## Task
Pick out each line below that contains the word "will" and copy those lines in full.

## Task input
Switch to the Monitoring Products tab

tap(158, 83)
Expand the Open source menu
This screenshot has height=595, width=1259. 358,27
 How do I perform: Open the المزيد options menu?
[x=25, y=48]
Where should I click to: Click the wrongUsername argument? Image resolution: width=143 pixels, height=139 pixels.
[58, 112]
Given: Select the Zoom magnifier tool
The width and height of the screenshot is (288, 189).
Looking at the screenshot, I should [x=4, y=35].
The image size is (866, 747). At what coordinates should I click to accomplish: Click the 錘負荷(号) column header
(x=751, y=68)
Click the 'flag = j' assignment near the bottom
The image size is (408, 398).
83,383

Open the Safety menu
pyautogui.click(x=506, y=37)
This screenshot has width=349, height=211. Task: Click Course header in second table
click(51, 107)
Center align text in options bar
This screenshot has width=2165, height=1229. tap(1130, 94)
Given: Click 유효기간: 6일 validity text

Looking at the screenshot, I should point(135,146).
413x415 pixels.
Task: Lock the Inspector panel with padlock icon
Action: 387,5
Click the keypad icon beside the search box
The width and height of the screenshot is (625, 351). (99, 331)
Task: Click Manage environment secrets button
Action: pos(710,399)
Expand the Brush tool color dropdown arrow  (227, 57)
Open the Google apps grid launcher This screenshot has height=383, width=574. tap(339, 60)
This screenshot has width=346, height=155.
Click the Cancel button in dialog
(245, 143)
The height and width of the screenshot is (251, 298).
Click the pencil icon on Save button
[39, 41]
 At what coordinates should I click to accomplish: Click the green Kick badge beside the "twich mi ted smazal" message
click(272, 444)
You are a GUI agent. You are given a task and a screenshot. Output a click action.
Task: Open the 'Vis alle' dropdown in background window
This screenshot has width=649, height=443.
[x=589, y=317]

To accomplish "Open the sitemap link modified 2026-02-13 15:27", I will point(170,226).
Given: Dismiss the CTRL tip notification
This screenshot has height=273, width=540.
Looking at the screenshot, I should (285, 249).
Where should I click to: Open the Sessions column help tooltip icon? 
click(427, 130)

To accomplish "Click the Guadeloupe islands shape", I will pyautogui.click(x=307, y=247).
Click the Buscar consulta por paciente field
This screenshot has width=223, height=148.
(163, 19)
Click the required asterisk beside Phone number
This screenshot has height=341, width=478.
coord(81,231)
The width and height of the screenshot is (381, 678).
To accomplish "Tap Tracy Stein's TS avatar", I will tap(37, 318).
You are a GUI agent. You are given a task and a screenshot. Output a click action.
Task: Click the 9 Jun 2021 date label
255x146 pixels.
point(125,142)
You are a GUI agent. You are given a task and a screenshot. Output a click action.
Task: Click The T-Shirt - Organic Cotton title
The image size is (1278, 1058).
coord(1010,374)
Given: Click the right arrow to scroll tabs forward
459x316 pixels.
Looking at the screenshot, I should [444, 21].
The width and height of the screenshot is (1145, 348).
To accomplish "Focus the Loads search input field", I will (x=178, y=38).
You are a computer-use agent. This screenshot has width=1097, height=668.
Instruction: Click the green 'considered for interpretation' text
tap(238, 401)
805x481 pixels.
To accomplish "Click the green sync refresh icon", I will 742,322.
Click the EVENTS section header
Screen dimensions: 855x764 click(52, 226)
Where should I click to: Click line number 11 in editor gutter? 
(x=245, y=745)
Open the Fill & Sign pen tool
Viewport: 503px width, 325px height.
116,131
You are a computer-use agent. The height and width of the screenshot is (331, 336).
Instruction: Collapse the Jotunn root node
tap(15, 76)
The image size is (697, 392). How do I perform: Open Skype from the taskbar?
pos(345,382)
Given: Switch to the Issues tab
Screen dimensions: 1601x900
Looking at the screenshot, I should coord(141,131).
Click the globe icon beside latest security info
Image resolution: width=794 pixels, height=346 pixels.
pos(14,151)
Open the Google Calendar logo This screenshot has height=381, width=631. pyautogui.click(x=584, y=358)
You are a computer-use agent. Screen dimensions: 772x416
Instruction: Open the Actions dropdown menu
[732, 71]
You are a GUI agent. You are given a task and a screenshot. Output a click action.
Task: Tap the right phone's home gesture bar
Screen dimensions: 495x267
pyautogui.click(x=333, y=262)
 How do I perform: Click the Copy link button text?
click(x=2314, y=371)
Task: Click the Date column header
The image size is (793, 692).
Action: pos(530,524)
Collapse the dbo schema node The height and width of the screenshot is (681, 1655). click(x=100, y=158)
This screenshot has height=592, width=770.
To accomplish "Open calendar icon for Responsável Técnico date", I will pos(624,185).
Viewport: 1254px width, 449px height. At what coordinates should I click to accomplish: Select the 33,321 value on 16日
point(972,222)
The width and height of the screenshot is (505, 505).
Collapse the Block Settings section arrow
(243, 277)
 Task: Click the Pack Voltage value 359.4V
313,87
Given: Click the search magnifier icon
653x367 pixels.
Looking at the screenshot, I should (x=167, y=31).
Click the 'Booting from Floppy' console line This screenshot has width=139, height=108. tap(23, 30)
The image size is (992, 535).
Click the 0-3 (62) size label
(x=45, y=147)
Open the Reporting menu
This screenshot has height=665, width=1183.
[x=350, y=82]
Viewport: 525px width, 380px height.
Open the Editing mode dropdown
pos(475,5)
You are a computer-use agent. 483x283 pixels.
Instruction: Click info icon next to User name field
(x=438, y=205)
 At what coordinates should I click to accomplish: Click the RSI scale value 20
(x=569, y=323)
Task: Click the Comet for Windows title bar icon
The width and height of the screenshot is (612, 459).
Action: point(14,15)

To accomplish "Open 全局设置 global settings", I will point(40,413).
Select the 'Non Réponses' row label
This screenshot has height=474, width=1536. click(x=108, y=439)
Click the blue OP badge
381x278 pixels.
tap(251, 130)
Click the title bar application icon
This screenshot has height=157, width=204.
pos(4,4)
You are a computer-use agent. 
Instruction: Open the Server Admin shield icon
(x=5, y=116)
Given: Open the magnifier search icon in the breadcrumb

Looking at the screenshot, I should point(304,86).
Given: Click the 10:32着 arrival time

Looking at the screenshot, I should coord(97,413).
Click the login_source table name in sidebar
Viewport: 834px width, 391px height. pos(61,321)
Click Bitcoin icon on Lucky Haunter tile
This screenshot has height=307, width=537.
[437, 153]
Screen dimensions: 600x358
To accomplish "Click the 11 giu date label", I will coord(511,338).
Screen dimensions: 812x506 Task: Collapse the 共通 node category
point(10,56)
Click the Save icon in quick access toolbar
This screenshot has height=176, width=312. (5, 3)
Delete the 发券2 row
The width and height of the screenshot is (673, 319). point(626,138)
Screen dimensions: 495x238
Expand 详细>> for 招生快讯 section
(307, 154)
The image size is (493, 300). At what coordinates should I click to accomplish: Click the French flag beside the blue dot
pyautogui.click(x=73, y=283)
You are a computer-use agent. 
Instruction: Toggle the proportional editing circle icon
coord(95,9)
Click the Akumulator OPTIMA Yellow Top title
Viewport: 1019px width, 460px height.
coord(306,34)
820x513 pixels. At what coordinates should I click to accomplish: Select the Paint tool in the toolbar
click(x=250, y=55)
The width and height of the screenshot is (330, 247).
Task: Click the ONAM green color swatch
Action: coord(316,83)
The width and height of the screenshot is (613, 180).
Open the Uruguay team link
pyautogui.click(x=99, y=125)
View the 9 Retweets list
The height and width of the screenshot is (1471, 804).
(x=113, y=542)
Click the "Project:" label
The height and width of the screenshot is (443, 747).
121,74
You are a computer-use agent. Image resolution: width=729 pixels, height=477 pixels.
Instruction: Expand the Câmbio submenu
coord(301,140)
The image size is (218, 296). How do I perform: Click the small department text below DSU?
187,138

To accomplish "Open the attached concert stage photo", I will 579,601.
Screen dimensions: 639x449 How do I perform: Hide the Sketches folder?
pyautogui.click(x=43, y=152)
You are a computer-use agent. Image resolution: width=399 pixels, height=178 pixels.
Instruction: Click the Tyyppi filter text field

## Finished task
To accomplish "Open the sitemap link modified 2026-02-13 15:27", I will point(170,226).
To accomplish "Click the Guadeloupe islands shape", I will pyautogui.click(x=307, y=247).
To accomplish "Tap Tracy Stein's TS avatar", I will tap(37, 318).
To accomplish "Focus the Loads search input field", I will (x=178, y=38).
To accomplish "Click the green sync refresh icon", I will 742,322.
To accomplish "Open calendar icon for Responsável Técnico date", I will pos(624,185).
To accomplish "Open 全局设置 global settings", I will point(40,413).
To accomplish "Click the 11 giu date label", I will coord(511,338).
To accomplish "Open the attached concert stage photo", I will 579,601.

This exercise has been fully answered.